Extracted rows:
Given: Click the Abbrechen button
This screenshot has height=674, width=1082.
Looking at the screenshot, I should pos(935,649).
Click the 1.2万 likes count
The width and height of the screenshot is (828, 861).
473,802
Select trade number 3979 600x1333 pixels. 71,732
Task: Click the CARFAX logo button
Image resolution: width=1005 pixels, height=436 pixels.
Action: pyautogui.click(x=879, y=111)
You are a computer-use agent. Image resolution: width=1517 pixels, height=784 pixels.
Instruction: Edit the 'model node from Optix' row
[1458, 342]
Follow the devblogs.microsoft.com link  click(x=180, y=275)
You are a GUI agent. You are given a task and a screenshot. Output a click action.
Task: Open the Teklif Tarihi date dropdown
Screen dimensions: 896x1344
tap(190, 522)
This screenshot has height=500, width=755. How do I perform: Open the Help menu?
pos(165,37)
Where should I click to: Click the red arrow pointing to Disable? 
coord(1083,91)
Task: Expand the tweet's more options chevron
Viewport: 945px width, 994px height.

> [Direction] Reproduce every row above word for word, leaving nothing out.

> [Completed task]
Given: Click the Abbrechen button
This screenshot has height=674, width=1082.
Looking at the screenshot, I should pos(935,649).
Click the 1.2万 likes count
The width and height of the screenshot is (828, 861).
473,802
Select trade number 3979 600x1333 pixels. 71,732
Task: Click the CARFAX logo button
Image resolution: width=1005 pixels, height=436 pixels.
Action: pyautogui.click(x=879, y=111)
You are a computer-use agent. Image resolution: width=1517 pixels, height=784 pixels.
Instruction: Edit the 'model node from Optix' row
[1458, 342]
Follow the devblogs.microsoft.com link  click(x=180, y=275)
You are a GUI agent. You are given a task and a screenshot. Output a click action.
Task: Open the Teklif Tarihi date dropdown
Screen dimensions: 896x1344
tap(190, 522)
This screenshot has height=500, width=755. How do I perform: Open the Help menu?
pos(165,37)
Where should I click to: Click the red arrow pointing to Disable? 
coord(1083,91)
Task: Expand the tweet's more options chevron
Viewport: 945px width, 994px height.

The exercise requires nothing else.